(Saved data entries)
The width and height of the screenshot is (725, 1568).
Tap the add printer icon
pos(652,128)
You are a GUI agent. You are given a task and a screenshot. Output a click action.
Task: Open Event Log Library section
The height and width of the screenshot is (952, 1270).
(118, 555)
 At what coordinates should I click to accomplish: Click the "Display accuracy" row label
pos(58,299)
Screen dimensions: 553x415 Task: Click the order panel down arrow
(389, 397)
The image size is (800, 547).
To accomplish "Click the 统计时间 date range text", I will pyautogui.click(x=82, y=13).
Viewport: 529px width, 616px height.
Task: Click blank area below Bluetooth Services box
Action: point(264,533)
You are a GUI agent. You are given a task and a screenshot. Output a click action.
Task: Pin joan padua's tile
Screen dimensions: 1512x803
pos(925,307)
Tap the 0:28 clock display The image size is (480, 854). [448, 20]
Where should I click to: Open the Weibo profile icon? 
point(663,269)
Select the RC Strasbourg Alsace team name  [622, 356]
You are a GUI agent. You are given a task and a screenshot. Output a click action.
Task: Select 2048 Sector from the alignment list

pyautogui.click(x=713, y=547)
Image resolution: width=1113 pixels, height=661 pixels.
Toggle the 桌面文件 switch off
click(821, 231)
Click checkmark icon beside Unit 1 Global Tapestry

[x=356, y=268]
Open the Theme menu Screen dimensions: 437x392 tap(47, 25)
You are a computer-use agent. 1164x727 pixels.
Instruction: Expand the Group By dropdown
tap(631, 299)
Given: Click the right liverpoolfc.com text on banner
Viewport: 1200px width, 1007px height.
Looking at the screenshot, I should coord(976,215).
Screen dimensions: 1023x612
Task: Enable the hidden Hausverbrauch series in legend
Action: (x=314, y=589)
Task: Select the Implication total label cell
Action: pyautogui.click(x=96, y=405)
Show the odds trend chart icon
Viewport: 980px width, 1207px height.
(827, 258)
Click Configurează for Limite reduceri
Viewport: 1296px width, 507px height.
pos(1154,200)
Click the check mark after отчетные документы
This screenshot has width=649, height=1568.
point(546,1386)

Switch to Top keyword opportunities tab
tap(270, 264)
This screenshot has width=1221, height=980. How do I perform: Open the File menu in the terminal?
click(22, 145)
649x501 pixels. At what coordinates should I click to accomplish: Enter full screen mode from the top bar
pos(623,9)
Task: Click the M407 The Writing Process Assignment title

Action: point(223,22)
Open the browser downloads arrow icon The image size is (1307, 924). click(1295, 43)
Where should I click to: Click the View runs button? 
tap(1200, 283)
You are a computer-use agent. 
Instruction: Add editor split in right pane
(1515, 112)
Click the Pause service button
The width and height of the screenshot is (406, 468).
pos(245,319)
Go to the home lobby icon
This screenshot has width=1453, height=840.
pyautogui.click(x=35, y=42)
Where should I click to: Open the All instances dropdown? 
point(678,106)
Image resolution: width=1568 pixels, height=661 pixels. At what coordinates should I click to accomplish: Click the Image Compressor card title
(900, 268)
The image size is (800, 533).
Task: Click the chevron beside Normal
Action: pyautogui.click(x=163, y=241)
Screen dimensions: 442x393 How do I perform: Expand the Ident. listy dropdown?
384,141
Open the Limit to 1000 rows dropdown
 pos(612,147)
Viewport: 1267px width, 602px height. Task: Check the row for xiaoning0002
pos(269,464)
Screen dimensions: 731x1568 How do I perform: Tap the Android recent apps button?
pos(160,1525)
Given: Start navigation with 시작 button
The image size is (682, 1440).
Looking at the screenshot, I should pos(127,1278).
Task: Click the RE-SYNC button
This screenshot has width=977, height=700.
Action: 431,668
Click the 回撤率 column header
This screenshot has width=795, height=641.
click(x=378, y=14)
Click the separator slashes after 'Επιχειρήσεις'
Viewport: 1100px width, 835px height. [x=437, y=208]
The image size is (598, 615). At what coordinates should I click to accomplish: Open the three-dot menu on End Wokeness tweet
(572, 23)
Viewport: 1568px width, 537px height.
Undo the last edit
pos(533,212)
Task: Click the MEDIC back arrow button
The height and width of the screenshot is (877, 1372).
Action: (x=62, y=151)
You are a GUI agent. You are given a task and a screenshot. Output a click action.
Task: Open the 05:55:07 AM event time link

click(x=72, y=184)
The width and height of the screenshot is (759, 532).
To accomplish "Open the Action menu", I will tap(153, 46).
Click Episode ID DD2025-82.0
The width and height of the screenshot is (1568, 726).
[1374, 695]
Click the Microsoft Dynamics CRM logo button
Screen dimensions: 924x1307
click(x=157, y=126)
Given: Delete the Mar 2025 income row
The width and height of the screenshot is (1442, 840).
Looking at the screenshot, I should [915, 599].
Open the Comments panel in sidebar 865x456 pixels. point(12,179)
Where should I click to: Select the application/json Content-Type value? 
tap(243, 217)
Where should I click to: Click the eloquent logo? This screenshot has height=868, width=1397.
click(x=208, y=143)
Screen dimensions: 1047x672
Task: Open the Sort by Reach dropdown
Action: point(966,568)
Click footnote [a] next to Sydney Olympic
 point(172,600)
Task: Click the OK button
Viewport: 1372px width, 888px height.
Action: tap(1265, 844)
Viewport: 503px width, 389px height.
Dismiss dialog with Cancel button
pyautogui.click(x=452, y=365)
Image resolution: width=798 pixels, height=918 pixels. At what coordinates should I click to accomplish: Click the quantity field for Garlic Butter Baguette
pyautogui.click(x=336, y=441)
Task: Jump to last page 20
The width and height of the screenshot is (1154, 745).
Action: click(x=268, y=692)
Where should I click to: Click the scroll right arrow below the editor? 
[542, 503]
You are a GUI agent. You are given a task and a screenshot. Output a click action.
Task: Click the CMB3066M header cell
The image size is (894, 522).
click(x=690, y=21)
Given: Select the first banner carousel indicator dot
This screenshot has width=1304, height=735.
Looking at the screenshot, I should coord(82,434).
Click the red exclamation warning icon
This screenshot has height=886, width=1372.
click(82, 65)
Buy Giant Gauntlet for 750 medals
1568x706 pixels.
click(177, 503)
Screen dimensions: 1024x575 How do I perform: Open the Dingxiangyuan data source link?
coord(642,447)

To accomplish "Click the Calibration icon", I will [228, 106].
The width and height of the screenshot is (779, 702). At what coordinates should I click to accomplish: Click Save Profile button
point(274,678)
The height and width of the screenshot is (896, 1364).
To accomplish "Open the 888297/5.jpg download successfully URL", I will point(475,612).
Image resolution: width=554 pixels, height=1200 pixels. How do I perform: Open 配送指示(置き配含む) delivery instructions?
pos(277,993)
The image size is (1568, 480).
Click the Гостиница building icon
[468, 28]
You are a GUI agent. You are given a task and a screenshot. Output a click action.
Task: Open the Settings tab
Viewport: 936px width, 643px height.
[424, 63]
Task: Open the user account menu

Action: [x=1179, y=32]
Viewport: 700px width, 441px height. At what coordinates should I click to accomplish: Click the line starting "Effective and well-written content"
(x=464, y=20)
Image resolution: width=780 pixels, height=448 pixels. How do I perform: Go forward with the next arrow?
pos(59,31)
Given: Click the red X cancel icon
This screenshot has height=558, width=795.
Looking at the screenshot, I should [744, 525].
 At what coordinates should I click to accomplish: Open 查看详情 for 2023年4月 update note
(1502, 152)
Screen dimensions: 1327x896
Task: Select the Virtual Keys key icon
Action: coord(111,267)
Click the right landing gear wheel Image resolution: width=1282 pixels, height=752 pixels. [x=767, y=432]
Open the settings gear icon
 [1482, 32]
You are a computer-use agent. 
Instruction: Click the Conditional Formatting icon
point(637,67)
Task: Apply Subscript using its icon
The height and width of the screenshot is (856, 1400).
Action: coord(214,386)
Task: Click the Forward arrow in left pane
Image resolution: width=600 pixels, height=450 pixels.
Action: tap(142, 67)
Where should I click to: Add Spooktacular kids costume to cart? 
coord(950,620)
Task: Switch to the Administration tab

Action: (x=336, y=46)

JOB ::
Pick out every line in the data above that contains the word "last", and copy each of those lines. Case counts.

RESULT BELOW ::
Undo the last edit
Task: Jump to last page 20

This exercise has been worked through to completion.